Source:
***
# wax recipe



## derbigofast (Dec 6, 2011)

im having trouble with my wax recipe cant find a balance between oily and wont set or rock hard and could knock out a horse if you could be kind enough to share your recipe it would be great and thanks for sharing if you do


----------



## supervinnie40 (Jul 22, 2012)

Perhaps it would help to know what ingredients you've got lying around?


----------



## derbigofast (Dec 6, 2011)

carnauba bees wax coconut oil pine oil turps and more im just looking for any recipe even if i have to buy something else to make it work


----------



## sprocketser (Aug 4, 2012)

Interested as well , would be great to know .

Sub d by the way .


----------



## Obi- Dan Karnubi (Jun 16, 2011)

You've got ingrediants to make a useable wax there, just work on your % of your waxes/oils/solvents. Your cooling process can also determine how your wax turns out, ive been making waxes for a year now and only just got everything down right.


----------



## sprocketser (Aug 4, 2012)

Dan3.2 said:


> You've got ingrediants to make a useable wax there, just work on your % of your waxes/oils/solvents. Your cooling process can also determine how your wax turns out, ive been making waxes for a year now and only just got everything down right.


Hey great man ! Do you happen to have some links to these mate !


----------



## derbigofast (Dec 6, 2011)

to save more pondering i did some more research and my final recipe is mix 50g carnauba with 30g bees wax and melt together. mix 50ml linseed oil with 100ml white spirit and add slowly pour into double lined wax pot and leave on side to cool slowly with lid on but loose


----------



## sprocketser (Aug 4, 2012)

Any updates fella ! I mean pics or reviews .


----------



## sprocketser (Aug 4, 2012)

Any updates fella !


----------



## Wax Tec (Jun 19, 2013)

Have a play with your cooling methods. Try pouring it into your pot then putting the pot into hot water and leaving it to cool down slower. 

Your % looks about right (35% wax - 65% oils/solvents) is a good start.


----------



## derbigofast (Dec 6, 2011)

sprocketser said:


> Any updates fella ! I mean pics or reviews .
***
Recorded information:
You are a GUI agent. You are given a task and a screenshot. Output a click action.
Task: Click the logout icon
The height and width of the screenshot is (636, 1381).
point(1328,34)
***
Short exercise:
Answer these questions using the forum thread on wax recipes:
1. How long had Obi- Dan Karnubi been making waxes?
2. In the final recipe derbigofast posted, how much linseed oil is mixed with how much white spirit?
3. What wax-to-oils/solvents percentage does Wax Tec call a good start?

Exercise answer:
1. A year.
2. 50ml of linseed oil with 100ml of white spirit.
3. 35% wax to 65% oils/solvents.